### LISTING

* BEGIN *

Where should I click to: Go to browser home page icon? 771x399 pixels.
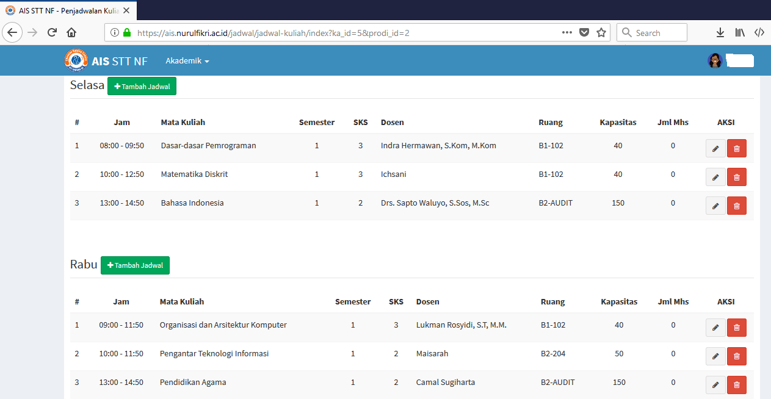pos(71,33)
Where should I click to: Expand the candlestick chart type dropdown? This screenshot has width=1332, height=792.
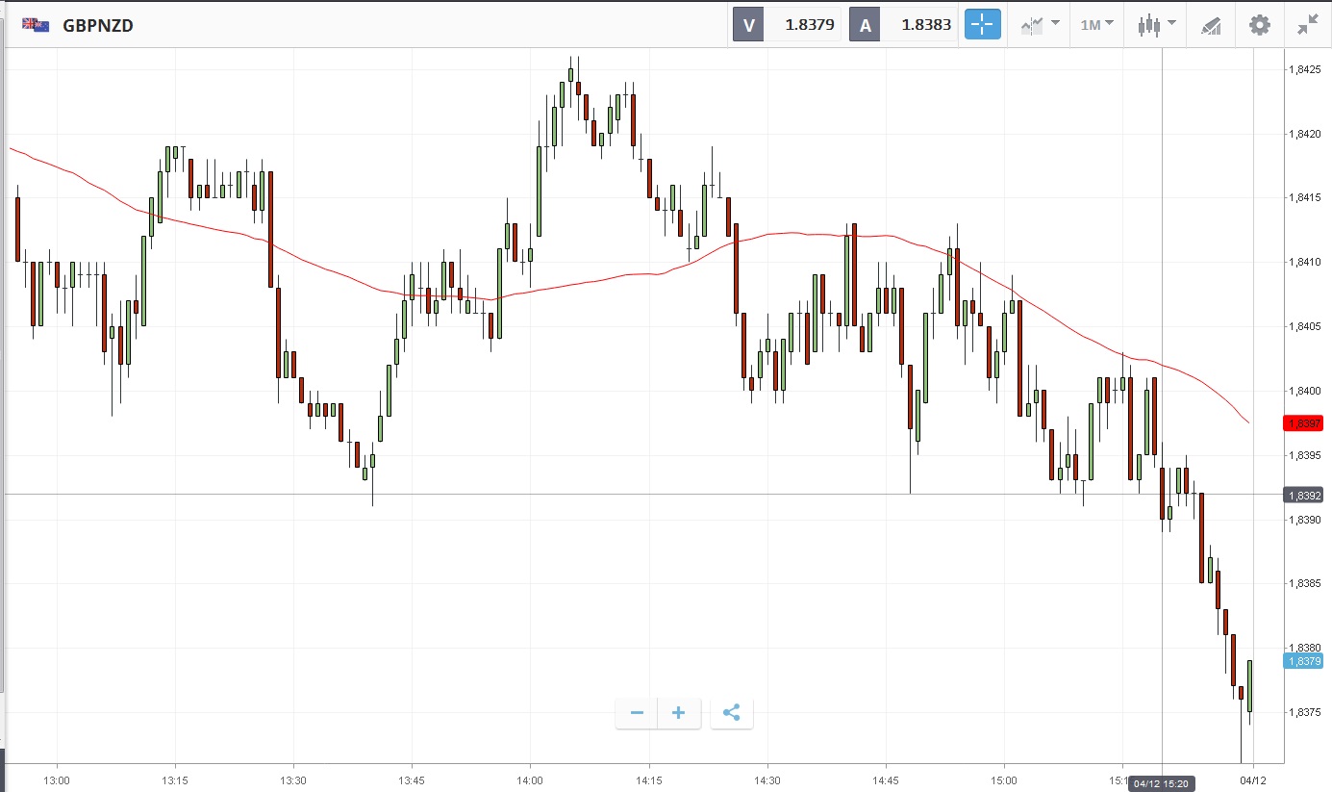click(1155, 25)
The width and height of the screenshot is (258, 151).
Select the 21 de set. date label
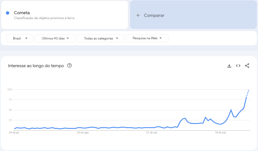click(152, 132)
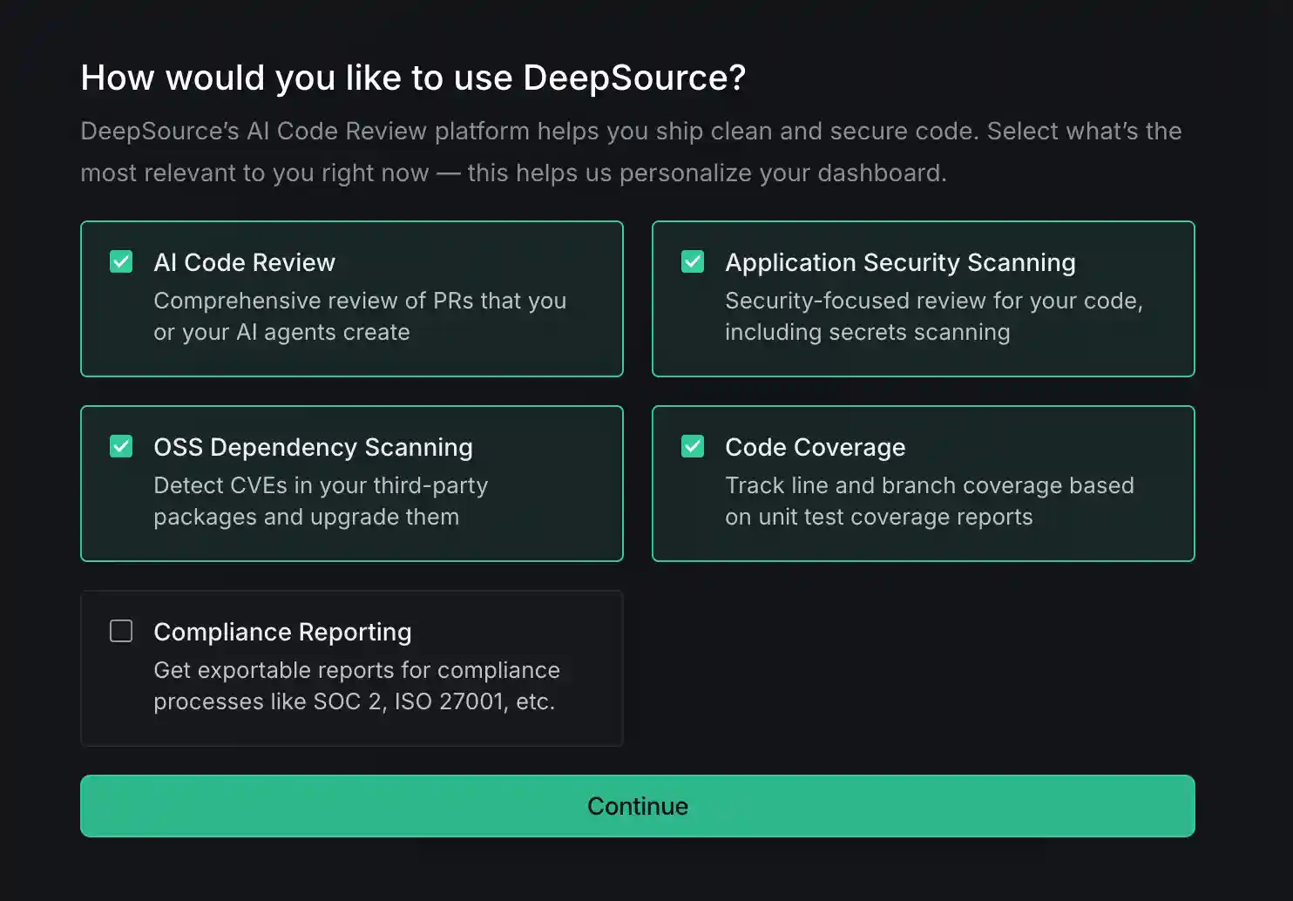Click the 'Comprehensive review of PRs' description

click(x=360, y=301)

* END *

### TASK REQUIREMENTS
Rewrite the rows above as a numbered list, leaving out blank lines and the pictures.

### PROBLEM SOLUTION
1. Where should I click to: Go to browser home page icon? 771x399 pixels.
2. pos(71,33)
3. Where should I click to: Expand the candlestick chart type dropdown? This screenshot has width=1332, height=792.
4. click(1155, 25)
5. The width and height of the screenshot is (258, 151).
6. Select the 21 de set. date label
7. click(152, 132)
8. Click the 'Comprehensive review of PRs' description
9. click(x=360, y=301)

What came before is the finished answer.